Ventura pitched to a 5.19 ERA before the Royals optioned him to Omaha on July 21. Jason Vargas, his replacement in the starting rotation, injured his elbow that night, and Ventura was recalled the next day. During the 2015 regular season, Ventura pitched to a 13–8 record with a 4.08 ERA and 156 strikeouts. He led all major league pitchers with an average fastball velocity of 96.4 mph.

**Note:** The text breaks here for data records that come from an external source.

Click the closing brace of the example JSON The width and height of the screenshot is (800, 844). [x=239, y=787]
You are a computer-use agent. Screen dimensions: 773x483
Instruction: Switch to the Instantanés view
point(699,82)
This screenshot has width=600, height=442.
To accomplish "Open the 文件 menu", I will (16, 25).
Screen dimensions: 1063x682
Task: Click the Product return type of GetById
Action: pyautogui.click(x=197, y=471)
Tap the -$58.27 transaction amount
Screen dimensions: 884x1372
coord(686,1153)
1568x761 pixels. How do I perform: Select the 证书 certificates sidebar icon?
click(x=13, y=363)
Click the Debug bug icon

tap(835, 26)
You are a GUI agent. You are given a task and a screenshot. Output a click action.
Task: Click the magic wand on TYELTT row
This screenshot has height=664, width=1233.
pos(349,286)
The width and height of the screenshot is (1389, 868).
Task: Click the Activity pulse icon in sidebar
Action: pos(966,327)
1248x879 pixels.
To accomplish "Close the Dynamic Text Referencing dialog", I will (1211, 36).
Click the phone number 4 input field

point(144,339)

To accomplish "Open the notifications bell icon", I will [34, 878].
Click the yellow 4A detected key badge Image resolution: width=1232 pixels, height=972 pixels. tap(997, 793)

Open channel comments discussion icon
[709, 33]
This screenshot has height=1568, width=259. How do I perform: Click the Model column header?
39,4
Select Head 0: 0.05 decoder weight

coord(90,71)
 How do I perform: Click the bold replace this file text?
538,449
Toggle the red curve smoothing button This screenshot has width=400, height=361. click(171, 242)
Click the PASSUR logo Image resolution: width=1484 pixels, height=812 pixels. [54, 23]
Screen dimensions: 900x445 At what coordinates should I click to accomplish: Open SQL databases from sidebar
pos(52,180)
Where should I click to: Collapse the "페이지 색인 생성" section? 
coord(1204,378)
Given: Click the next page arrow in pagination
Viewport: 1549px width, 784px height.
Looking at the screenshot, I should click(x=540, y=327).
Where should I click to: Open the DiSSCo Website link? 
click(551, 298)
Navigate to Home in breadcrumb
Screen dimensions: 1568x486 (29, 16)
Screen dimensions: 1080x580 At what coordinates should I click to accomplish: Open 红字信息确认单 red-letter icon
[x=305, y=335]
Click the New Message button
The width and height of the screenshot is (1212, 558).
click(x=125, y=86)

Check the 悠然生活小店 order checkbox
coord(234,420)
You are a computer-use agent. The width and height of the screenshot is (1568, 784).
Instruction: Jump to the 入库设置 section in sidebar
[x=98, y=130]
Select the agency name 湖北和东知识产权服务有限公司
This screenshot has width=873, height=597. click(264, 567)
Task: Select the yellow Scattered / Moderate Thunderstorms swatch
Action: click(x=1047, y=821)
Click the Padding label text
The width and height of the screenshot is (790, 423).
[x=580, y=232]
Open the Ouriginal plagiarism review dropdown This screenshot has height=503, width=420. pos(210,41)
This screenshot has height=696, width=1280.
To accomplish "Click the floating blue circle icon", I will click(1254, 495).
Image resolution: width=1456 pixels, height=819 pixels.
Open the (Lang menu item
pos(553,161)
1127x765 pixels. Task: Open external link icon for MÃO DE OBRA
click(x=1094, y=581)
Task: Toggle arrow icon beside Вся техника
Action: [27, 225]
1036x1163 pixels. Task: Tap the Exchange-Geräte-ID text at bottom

On October 8, Ventura pitched Game 1 of the 2015 ALDS against the Houston Astros, exiting after two innings and giving up three earned runs in what became a 5–2 loss. In Game 4 on October 12 he pitched 5 innings in a 9–6 win over the Astros. Ventura gave up the lead in the fifth inning, but the Royals rallied to score seven runs off the Houston bullpen. Ventura started Game 2 of the ALCS on October 17 against the Toronto Blue Jays, allowing 3 runs in a 6–3 Kansas City victory. He also pitched in the Royals pennant clinching Game 6 of that series on October 23, allowing only one run. Kansas City won 4–3 and advanced to the World Series. In Game 3 of the World Series against the New York Mets, Ventura gave up five runs and was the losing pitcher. In five postseason games he pitched to a 6.43 ERA and did not earn a win. Ventura and the Royals would go on to win the World Series in 5 games.

==== 2016 season ====
In a game against the Baltimore Orioles on June 7, 2016, Ventura threw several pitches inside to Manny Machado and the two exchanged words. Machado's next at-bat occurred in the fifth inning, with Baltimore leading 5–1. With the first pitch of the at-bat, Ventura hit Machado with a 99 mph fastball. Machado stormed after Ventura, causing a bench-clearing brawl. Both players were ejected. Two days later, Ventura was fined an undisclosed amount and suspended nine games, while Machado was suspended for four games. Ventura's suspension was reduced to eight games and he began serving it on June 18. He finished the 2016 season with an 11–12 win–loss record and a 4.45 ERA.

=== Scouting report ===
Ventura threw a fastball (four-seam, two-seam) topping out at 102 mph. His repertoire of pitches also included a curveball and a change-up.

== Personal life ==
Ventura married Maria del Pilar Sangiovanni before the 2016 season. While playing for Kansas City, he would often visit pediatric cancer wards and gave away memorabilia.

== Death ==
On January 22, 2017 at age 25, Ventura died in a car crash in Juan Adrián, Dominican Republic. He lost control of his Jeep Wrangler, which flipped over on a curved road. Ventura was thrown out of the vehicle and was presumed dead by the time the authorities arrived. Ventura, who in the Dominican Republic was a member of the Águilas Cibaeñas, died the same day as major leaguer Andy Marte, who was killed in a separate car crash between San Francisco de Macorís and Pimentel in the Dominican Republic at the age of 33. Ventura had about $20 million outstanding on his Royals contract; how that money was disbursed was dependent on an official toxicology report that was not a matter of public record.

Ventura was buried in Las Terrenas. The mayor declared a mourning period of two days. The Royals honored Ventura by wearing patches that read "ACE 30" on their uniforms for the 2017 season.